When Canon brought its patent-infringement complaint against Ninestar and various affiliates and distributors in 2010, it did so simultaneously before the ITC and in federal district court (see “Part 2: Canon Takes Aim at Ninestar, Should Others Worry?”). The firm did the same with its 2012 litigation (see “Reman Nightmare Realized: Canon Sues Dozens Over Infringing Gear”), which ultimately netted it a general exclusion order (GEO) from the ITC. Other OEMs have done much the same, filing suit before the ITC and in federal district court simultaneously. Typically, the action in the district court case is stayed pending the results of the ITC investigation, which is why we had Epson and Ninestar arguing in the U.S. District Court for the District of Oregon years after the ITC awarded the OEM its historic GEO back in 2007.

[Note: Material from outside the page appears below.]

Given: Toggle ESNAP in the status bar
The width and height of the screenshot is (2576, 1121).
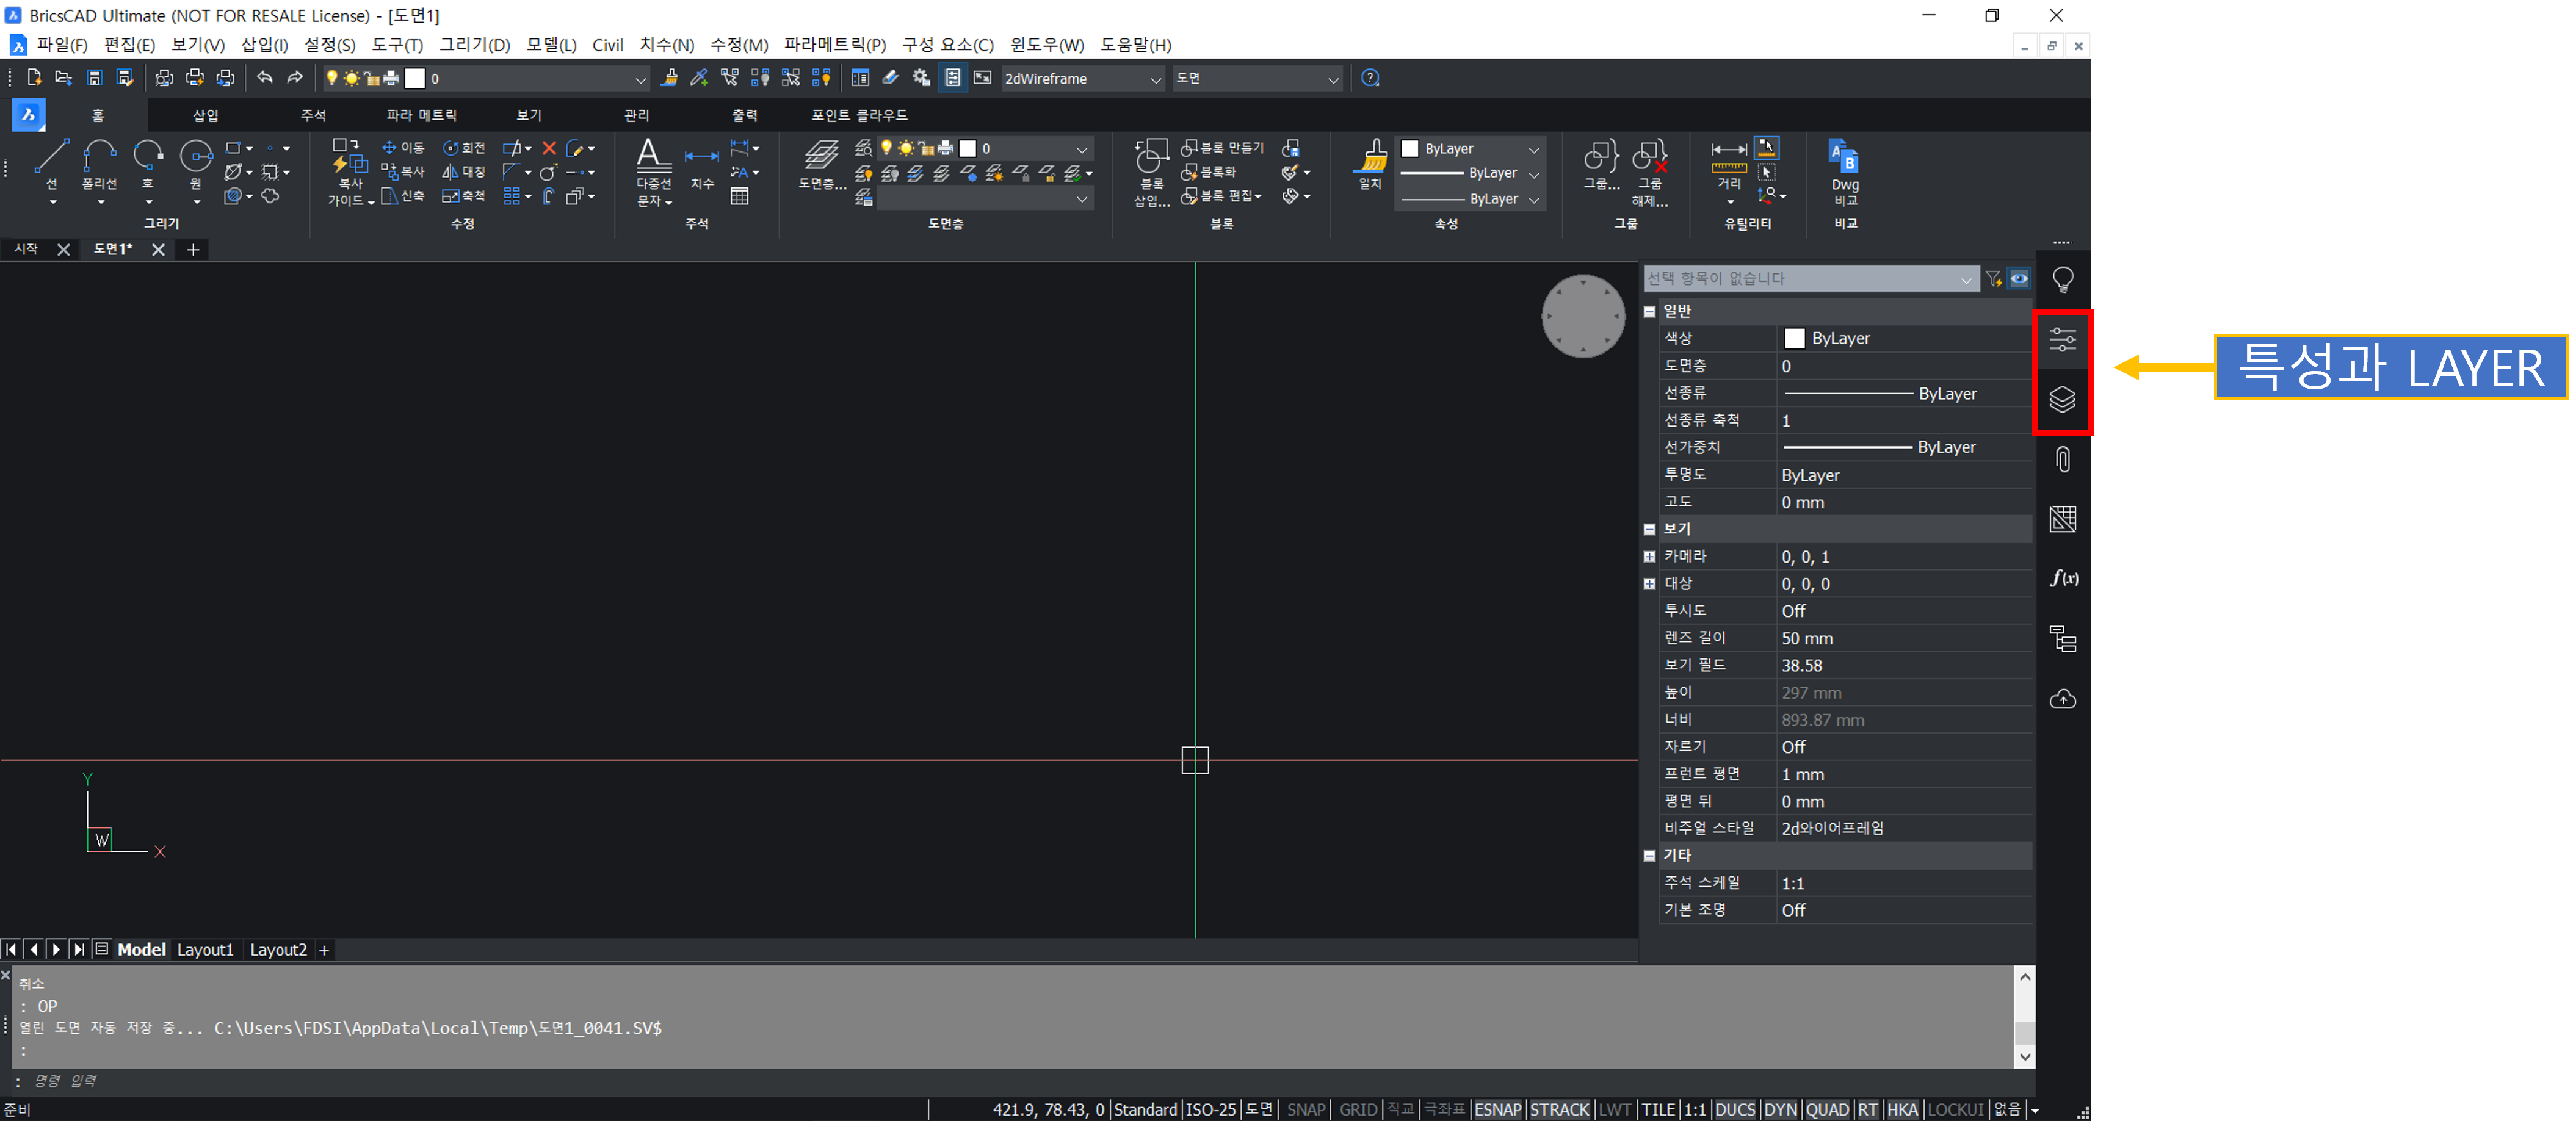Looking at the screenshot, I should tap(1497, 1109).
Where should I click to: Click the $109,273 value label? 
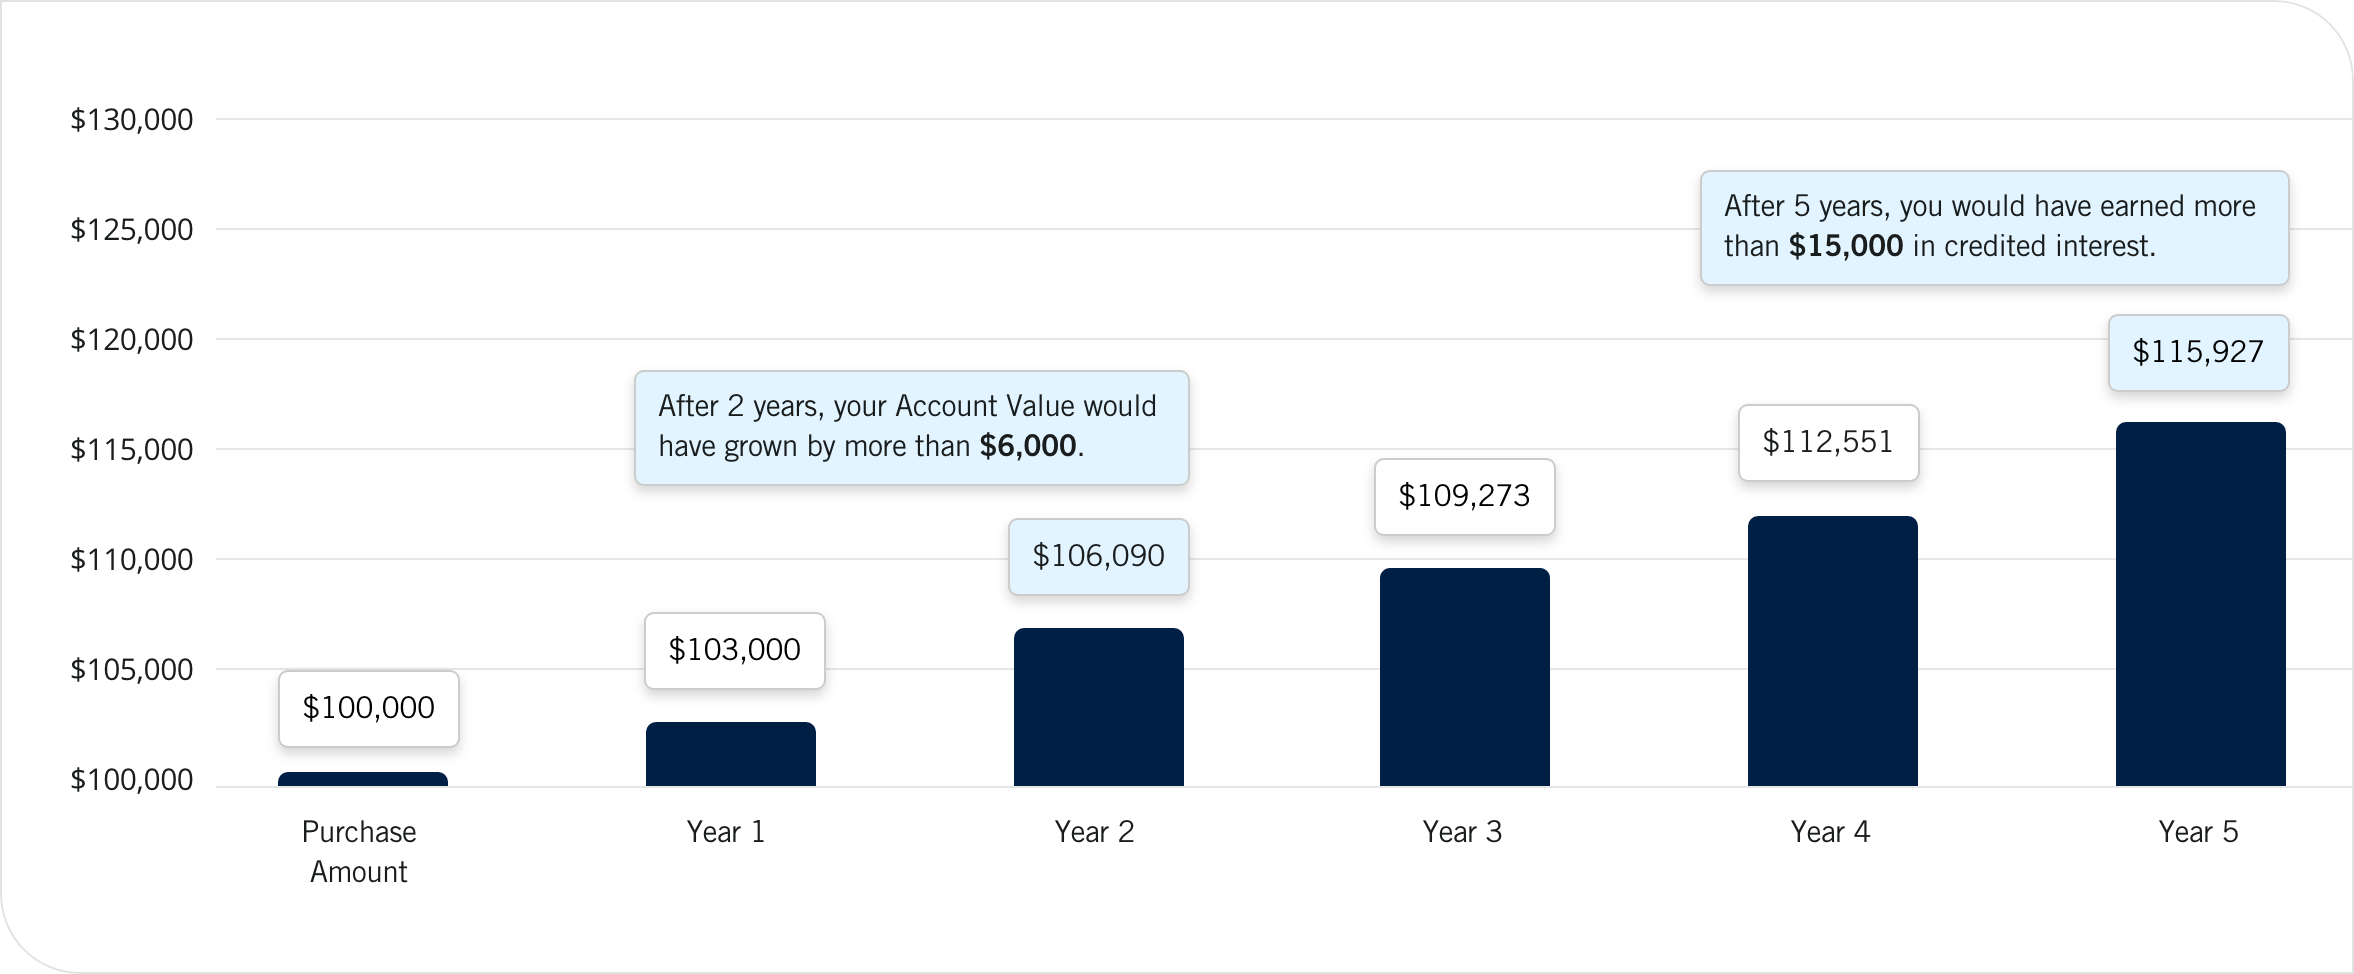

It just seemed weird to me that if Canon had plans to ask for a Section 337 investigation, it wouldn’t do so at the same time as bringing its patent-infringement complaints in district court. And it made me wonder: Why isn’t Canon initiating an ITC investigation this time around?
Some differences between the OEM’s 2012 litigation and its 2014 litigation are that Canon is alleging that far more patents are infringed this time around, and these patents are used in a smaller number of cartridges and thus a smaller base of machines. So perhaps Canon felt it wasn’t worth going to the effort of initiating an ITC complaint to protect a handful of cartridges used in 50 machines.
But this argument doesn’t hold water. While Canon is looking to protect a smaller number of products in this suit, the patents themselves are more numerous and much newer and cover a dongle gear design (see “A Look at the Dongle Gears Central to Canon’s Latest Patent-Infringement Suits”) in which Canon appears to have invested significant R&D, indicating that Canon probably plans to use this gear design in more products moving forward. Moreover, the 50 laser printers and MFPs Canon is looking to protect in the lawsuit are some of HP’s and Canon’s latest models—models it will be selling far into the future and for which presumably it would like to protect its supplies revenue. These differences between the suits make it seem more likely, not less, that Canon would initiate an ITC investigation and seek a GEO. But the firm has not done so.
Thus, a more plausible explanation may be that Canon is not all that satisfied with the GEO it was awarded in June 2013. I am sure champagne corks popped in Tokyo and Melville, NY, when the ITC’s remedy was revealed, but it may be that champagne wishes for a changed industry post-GEO turned into a lingering headache as numerous aftermarket firms quickly announced non-infringing gear designs that had been cleared by U.S. Customs and Border Protection.
At one time, many believed that if Canon won a GEO, it would cripple the third-party supplies industry’s ability to offer aftermarket cartridges for many HP and Canon laser devices in the United States, much the same way Epson’s GEO essentially killed the Epson compatible business in the United States. But that hasn’t happened. While Canon’s GEO may have resulted in fewer infringing SKUs, today aftermarket manufacturers continue to offer customers a steady supply of compatible and remanufactured cartridges for Canon and HP devices.
Could it be that Canon found the individual settlements and consent judgments and permanent injunctions it gleaned from various defendants as a result of its 2010 and 2012 litigation more valuable than the ITC’s GEO?
All this is speculation, of course, and Canon could ask for a Section 337 investigation tomorrow, proving my crystal ball cracked and Mr. Brewer right after all. (And Mr. Brewer is right more often than he’s wrong.) But Canon’s latest round of lawsuits has me wondering: Hey Canon, how happy are you with that GEO? And if you are happy with the ITC’s remedy, why no similar request for an ITC investigation and GEO this time around?